Unerlaubte Telefonwerbung: "Alte frigide Schlampe"
Ein Jahr nach der Einführung eines Gesetzes, das Verbraucher vor ungemütlichen Anrufen schützen soll, zeigt eine Bilanz: Bußgelder und das Verbot unterdrückter Rufnummern helfen kaum.
STUTTGART taz | "Sie alte frigide Schlampe, seien Sie doch froh, dass Sie jemand anruft" -- Mit diesem Beispielzitat hat die Verbraucherzentrale am Mittwoch in Stuttgart verdeutlicht, wie ungemütlich Telefonwerbung sein kann -- insbesondere wenn sich die Angerufenen dagegen wehren. Im August 2009 war ein Gesetz eingeführt worden, das die Verbraucher vor derart nervigen Anrufen schützen sollte. Ein knappes Jahr später zeigt eine Bilanz der Verbraucherzentrale und des baden-württembergischen Verbraucherministeriums, dass das Gesetz zur Bekämpfung unerlaubter Telefonwerbung kaum Verbesserungen gebracht hat.
Die damalige Bundesregierung aus CDU/CSU und SPD hatte mit dem Gesetz das Widerrufsrecht gestärkt, die Rufnummernunterdrückung verboten und Bußgelder bis zu 50.000 Euro gegen unerwünschte Telefonwerbung eingeführt.
Dennoch haben die Verbraucherzentralen allein innerhalb von vier Monaten über 40.000 Beschwerden gesammelt. Die meisten davon (gut 66 Prozent) zielen gegen den Bereich Gewinnspiel/Lotterie. Typisch dafür seien Anrufe, die für Gewinnspiele werben und dabei die Kontoverbindungen abfragen. Auch die Qualität der Anrufe nehme zu. So würden inzwischen Anrufautomaten auf Antworten der Verbraucher "reagieren". Verbraucher würden dadurch oft erst im Gesprächsverlauf merken, dass es sich um eine Bandansage handelt. Auch das Verbot der Rufnummernunterdrückung würde oft nicht beachtet.
Weitere Methoden der Firmen seien, sich selbst als Verbraucherschützer auszugeben oder die Angerufenen dazu zu bringen, mit "Ja" beispielsweise ihre Kontaktdaten zu bestätigen.

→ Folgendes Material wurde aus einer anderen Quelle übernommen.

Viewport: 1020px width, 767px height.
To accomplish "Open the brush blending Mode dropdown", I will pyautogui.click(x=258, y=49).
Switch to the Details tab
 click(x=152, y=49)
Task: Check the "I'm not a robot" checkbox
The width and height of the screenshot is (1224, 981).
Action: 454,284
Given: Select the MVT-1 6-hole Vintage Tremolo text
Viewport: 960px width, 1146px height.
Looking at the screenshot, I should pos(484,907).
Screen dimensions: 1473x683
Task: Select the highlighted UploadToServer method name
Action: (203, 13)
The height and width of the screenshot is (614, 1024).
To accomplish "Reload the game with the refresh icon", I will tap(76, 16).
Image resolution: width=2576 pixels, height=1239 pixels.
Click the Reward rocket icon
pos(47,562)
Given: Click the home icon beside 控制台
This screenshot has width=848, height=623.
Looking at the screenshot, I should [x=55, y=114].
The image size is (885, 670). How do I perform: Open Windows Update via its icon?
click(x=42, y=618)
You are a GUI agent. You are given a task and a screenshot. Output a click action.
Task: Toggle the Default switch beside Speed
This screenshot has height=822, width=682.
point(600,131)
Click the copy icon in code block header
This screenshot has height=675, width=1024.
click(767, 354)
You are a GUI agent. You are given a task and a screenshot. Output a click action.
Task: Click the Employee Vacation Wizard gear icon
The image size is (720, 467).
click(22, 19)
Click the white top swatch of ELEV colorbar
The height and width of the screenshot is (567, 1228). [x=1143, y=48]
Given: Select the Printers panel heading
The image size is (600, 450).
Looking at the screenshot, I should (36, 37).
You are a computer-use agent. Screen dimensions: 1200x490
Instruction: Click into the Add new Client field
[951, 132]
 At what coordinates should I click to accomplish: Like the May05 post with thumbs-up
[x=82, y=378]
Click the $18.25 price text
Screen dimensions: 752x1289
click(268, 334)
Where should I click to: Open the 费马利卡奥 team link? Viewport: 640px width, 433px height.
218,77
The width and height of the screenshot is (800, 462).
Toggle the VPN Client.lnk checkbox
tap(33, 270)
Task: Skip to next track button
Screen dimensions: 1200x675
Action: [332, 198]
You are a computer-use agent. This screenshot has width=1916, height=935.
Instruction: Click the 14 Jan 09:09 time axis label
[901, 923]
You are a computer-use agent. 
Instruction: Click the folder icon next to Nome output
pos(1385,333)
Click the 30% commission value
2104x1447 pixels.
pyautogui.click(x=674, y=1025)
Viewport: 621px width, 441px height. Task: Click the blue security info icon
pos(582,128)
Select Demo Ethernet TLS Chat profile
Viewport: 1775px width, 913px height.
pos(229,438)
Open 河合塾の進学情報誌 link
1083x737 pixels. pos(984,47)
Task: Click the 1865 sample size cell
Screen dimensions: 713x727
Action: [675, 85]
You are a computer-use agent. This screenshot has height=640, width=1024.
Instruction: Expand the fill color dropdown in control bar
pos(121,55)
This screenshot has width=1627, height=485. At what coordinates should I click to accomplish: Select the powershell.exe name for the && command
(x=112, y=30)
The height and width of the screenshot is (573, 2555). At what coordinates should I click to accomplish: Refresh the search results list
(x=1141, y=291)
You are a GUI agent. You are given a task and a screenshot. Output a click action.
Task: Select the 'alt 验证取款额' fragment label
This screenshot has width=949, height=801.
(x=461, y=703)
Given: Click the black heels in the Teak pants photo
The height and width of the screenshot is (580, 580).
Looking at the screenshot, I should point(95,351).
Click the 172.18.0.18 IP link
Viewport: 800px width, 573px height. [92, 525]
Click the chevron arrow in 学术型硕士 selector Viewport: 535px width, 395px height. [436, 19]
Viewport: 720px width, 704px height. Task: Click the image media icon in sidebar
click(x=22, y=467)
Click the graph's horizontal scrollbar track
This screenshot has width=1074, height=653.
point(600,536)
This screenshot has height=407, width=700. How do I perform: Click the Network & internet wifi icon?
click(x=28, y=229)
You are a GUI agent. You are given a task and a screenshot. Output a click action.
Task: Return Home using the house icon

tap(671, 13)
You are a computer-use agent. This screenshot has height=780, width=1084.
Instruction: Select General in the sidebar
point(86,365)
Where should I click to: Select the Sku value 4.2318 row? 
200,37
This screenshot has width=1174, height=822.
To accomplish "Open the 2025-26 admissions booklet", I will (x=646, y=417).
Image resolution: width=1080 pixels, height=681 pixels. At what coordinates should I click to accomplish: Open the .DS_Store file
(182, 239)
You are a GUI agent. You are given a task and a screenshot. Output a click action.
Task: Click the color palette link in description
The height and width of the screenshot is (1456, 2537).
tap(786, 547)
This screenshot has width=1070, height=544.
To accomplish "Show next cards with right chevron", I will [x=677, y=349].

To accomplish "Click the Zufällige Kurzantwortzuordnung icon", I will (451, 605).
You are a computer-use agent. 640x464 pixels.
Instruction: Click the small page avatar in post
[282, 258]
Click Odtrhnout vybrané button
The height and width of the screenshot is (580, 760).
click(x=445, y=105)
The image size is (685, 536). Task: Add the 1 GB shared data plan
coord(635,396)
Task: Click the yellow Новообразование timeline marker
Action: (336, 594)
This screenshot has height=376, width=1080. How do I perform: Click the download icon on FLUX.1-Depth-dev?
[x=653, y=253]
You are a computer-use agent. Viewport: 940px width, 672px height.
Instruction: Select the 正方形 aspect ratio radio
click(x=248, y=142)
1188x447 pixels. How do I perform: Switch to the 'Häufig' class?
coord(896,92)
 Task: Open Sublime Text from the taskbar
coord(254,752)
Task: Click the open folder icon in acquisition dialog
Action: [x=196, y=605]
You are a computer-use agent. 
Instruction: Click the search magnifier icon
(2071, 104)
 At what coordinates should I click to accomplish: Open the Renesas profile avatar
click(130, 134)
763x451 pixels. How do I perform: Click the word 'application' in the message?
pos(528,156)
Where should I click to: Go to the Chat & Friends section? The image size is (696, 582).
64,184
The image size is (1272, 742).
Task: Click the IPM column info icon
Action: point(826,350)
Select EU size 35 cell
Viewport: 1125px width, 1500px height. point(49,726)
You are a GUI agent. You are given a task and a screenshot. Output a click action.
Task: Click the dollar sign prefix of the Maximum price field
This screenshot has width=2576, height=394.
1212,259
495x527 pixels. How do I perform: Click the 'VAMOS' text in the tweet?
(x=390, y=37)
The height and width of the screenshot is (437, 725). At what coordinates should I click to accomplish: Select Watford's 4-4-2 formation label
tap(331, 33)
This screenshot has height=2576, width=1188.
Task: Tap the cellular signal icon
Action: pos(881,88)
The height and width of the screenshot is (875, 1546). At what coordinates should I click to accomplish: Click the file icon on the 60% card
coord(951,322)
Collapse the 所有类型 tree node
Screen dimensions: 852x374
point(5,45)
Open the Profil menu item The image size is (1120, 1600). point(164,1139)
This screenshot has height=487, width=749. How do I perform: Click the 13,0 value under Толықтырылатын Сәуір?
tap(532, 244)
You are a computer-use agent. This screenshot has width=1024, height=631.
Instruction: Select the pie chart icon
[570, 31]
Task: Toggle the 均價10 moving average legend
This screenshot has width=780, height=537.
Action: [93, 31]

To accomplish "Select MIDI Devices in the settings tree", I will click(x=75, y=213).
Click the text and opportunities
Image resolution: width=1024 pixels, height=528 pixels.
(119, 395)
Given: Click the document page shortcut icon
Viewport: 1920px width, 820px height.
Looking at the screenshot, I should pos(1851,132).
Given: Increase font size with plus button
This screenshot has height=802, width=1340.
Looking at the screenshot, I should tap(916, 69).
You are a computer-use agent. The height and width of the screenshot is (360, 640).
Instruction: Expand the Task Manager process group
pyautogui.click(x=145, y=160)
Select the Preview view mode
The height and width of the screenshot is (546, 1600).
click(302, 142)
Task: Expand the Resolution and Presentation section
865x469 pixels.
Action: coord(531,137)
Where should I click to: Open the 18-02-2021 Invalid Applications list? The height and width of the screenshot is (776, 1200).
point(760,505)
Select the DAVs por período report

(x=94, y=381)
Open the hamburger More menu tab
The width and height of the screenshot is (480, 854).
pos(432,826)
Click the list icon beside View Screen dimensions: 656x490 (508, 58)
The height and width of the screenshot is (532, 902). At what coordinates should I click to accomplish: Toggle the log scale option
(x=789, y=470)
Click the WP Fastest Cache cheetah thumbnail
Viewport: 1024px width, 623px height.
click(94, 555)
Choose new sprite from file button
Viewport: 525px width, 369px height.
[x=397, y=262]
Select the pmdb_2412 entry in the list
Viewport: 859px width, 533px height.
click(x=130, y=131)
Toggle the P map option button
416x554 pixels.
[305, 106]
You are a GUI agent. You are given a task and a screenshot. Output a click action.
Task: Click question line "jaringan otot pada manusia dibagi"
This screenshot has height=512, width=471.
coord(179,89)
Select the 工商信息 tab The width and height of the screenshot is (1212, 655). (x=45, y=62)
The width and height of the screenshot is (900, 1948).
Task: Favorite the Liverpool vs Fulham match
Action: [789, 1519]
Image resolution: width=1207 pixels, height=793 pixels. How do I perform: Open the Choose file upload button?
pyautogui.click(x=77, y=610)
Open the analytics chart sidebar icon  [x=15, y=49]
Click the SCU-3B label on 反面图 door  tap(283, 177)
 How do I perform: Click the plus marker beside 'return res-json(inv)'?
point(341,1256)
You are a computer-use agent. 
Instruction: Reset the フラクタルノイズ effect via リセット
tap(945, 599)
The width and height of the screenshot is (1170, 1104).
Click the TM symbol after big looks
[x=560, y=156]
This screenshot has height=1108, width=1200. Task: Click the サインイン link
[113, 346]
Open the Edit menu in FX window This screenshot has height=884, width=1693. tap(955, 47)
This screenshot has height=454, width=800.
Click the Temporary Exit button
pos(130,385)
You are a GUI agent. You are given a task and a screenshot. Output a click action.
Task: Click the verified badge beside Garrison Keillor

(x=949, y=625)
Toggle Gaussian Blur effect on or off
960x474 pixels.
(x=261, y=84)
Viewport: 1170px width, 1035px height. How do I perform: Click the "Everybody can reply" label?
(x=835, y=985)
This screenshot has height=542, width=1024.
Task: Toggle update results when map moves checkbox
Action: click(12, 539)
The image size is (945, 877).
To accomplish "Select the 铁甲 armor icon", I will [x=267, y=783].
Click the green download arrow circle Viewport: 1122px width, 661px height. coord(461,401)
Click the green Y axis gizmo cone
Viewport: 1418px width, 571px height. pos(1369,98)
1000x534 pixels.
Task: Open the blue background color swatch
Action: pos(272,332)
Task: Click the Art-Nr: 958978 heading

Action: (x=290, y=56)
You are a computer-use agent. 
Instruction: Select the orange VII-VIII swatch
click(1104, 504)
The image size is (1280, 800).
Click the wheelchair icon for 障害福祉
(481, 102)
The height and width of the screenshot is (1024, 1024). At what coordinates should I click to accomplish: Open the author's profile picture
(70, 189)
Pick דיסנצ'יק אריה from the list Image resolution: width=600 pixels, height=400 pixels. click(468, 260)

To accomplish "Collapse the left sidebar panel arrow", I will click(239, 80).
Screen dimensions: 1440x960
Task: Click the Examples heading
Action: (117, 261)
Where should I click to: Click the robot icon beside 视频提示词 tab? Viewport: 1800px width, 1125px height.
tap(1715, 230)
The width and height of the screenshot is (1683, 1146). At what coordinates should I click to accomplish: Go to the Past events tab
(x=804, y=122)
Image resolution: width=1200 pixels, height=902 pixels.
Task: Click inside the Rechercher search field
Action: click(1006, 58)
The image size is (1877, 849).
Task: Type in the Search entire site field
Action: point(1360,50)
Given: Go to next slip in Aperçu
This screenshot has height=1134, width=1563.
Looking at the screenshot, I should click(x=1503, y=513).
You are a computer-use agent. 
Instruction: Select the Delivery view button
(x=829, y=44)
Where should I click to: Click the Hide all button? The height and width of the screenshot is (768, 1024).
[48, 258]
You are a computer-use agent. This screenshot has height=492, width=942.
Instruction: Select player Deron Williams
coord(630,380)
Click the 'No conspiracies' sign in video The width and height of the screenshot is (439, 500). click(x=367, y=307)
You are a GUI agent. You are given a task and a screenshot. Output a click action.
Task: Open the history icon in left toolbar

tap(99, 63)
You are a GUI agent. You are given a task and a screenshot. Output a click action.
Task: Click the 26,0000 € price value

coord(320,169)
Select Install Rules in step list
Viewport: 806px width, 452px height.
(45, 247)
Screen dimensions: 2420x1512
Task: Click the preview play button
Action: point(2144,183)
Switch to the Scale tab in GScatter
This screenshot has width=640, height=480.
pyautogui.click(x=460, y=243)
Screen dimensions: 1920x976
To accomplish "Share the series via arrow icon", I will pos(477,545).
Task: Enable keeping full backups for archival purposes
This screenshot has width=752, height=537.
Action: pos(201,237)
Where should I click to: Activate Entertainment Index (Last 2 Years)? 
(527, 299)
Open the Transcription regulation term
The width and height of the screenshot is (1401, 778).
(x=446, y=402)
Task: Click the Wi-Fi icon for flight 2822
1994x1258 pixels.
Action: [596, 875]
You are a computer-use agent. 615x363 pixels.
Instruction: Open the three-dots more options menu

Dieses "Ja" würde dann im Nachhinein als Bestätigung für den Vertragsabschluss ausgelegt.
"Wir haben es hier mit einem millionenfachen Betrug zu tun", sagte Gerd Billen von dem Bundesverband Verbraucherzentrale. "Das ist kein haltbarer Zustand". Hier müsse das Bundesjustizministerium aktiv werden, um die Verbraucher vor den Maschen zu schützen.
Ein einfaches Werkzeug ist in den Augen der Verbraucherschützer die sogenannte "Bestätigungslösung". In diesem Fall müssten Vertragsabschlüsse erst schriftlich von den Verbrauchern bestätigt werden. Erst dann dürfte auch das Geld eingezogen werden. Somit müssten nicht die Verbraucher von sich aus aktiv werden, um einen Vertrag zu widerrufen und ihr Geld zurückzubekommen.
Zusätzlich fordern die Verbraucherschützer, dass die Bußgelder auf bis zu 250.000 Euro erhöht werden und eine einmal getätigte Einwilligung für Werbung nicht lebenslänglich gilt, sondern beispielsweise nach einem Jahr erlischt.
Im Justizministerium hieß es dazu auf taz-Anfrage: "Wir evaluieren gerade selbst das Gesetz. Konkrete Pläne zur Veränderung gibt es noch nicht", so ein Sprecher.
Abgesehen von gesetzlichen Verschärfungen empfiehlt Verbraucherschützer Billen bei unerwünschten Anrufen: "Am besten einfach auflegen".